◆ Problem statement ◆
Write out the whole listing again, exactly as given.

══ Exercise data

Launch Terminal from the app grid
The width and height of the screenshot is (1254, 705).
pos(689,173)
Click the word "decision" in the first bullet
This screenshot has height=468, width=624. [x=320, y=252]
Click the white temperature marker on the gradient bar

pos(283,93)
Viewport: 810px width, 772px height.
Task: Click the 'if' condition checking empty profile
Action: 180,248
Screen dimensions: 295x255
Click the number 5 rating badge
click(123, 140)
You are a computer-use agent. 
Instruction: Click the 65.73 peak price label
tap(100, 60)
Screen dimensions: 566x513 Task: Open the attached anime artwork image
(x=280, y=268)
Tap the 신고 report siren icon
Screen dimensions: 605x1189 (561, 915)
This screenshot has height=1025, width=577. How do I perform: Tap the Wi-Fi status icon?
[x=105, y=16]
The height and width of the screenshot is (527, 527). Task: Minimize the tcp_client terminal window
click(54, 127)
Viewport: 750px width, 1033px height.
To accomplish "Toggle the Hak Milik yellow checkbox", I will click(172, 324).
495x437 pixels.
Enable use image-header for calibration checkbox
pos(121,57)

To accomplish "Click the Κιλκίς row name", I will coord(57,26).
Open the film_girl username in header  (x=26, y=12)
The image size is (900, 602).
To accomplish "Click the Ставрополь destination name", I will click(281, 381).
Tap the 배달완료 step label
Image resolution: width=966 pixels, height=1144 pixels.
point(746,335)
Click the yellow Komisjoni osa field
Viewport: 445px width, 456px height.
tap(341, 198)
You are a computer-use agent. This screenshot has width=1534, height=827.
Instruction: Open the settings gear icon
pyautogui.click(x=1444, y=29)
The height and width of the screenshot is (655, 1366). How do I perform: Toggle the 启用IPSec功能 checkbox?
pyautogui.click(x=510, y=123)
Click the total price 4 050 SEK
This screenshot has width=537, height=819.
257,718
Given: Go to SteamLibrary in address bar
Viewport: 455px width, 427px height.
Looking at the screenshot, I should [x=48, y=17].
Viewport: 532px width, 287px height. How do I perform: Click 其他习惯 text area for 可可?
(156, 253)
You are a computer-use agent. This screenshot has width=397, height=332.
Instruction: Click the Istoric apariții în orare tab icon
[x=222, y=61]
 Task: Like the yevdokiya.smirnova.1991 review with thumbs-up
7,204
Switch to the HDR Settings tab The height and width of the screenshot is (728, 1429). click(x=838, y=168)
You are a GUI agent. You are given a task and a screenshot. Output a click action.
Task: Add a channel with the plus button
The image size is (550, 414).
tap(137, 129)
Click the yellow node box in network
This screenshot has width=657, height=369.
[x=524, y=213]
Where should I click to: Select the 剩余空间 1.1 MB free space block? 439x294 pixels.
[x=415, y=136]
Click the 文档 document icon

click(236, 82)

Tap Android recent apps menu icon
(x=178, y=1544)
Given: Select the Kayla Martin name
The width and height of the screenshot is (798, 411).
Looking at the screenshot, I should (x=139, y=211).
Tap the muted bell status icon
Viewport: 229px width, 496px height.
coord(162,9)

════

◆ Exercise solution ◆
Launch Terminal from the app grid
The width and height of the screenshot is (1254, 705).
pos(689,173)
Click the word "decision" in the first bullet
This screenshot has height=468, width=624. [x=320, y=252]
Click the white temperature marker on the gradient bar

pos(283,93)
Viewport: 810px width, 772px height.
Task: Click the 'if' condition checking empty profile
Action: 180,248
Screen dimensions: 295x255
Click the number 5 rating badge
click(123, 140)
You are a computer-use agent. 
Instruction: Click the 65.73 peak price label
tap(100, 60)
Screen dimensions: 566x513 Task: Open the attached anime artwork image
(x=280, y=268)
Tap the 신고 report siren icon
Screen dimensions: 605x1189 (561, 915)
This screenshot has height=1025, width=577. How do I perform: Tap the Wi-Fi status icon?
[x=105, y=16]
The height and width of the screenshot is (527, 527). Task: Minimize the tcp_client terminal window
click(54, 127)
Viewport: 750px width, 1033px height.
To accomplish "Toggle the Hak Milik yellow checkbox", I will click(172, 324).
495x437 pixels.
Enable use image-header for calibration checkbox
pos(121,57)

To accomplish "Click the Κιλκίς row name", I will coord(57,26).
Open the film_girl username in header  (x=26, y=12)
The image size is (900, 602).
To accomplish "Click the Ставрополь destination name", I will click(281, 381).
Tap the 배달완료 step label
Image resolution: width=966 pixels, height=1144 pixels.
point(746,335)
Click the yellow Komisjoni osa field
Viewport: 445px width, 456px height.
tap(341, 198)
You are a computer-use agent. This screenshot has width=1534, height=827.
Instruction: Open the settings gear icon
pyautogui.click(x=1444, y=29)
The height and width of the screenshot is (655, 1366). How do I perform: Toggle the 启用IPSec功能 checkbox?
pyautogui.click(x=510, y=123)
Click the total price 4 050 SEK
This screenshot has width=537, height=819.
257,718
Given: Go to SteamLibrary in address bar
Viewport: 455px width, 427px height.
Looking at the screenshot, I should [x=48, y=17].
Viewport: 532px width, 287px height. How do I perform: Click 其他习惯 text area for 可可?
(156, 253)
You are a computer-use agent. This screenshot has width=397, height=332.
Instruction: Click the Istoric apariții în orare tab icon
[x=222, y=61]
 Task: Like the yevdokiya.smirnova.1991 review with thumbs-up
7,204
Switch to the HDR Settings tab The height and width of the screenshot is (728, 1429). click(x=838, y=168)
You are a GUI agent. You are given a task and a screenshot. Output a click action.
Task: Add a channel with the plus button
The image size is (550, 414).
tap(137, 129)
Click the yellow node box in network
This screenshot has width=657, height=369.
[x=524, y=213]
Where should I click to: Select the 剩余空间 1.1 MB free space block? 439x294 pixels.
[x=415, y=136]
Click the 文档 document icon

click(236, 82)

Tap Android recent apps menu icon
(x=178, y=1544)
Given: Select the Kayla Martin name
The width and height of the screenshot is (798, 411).
Looking at the screenshot, I should (x=139, y=211).
Tap the muted bell status icon
Viewport: 229px width, 496px height.
coord(162,9)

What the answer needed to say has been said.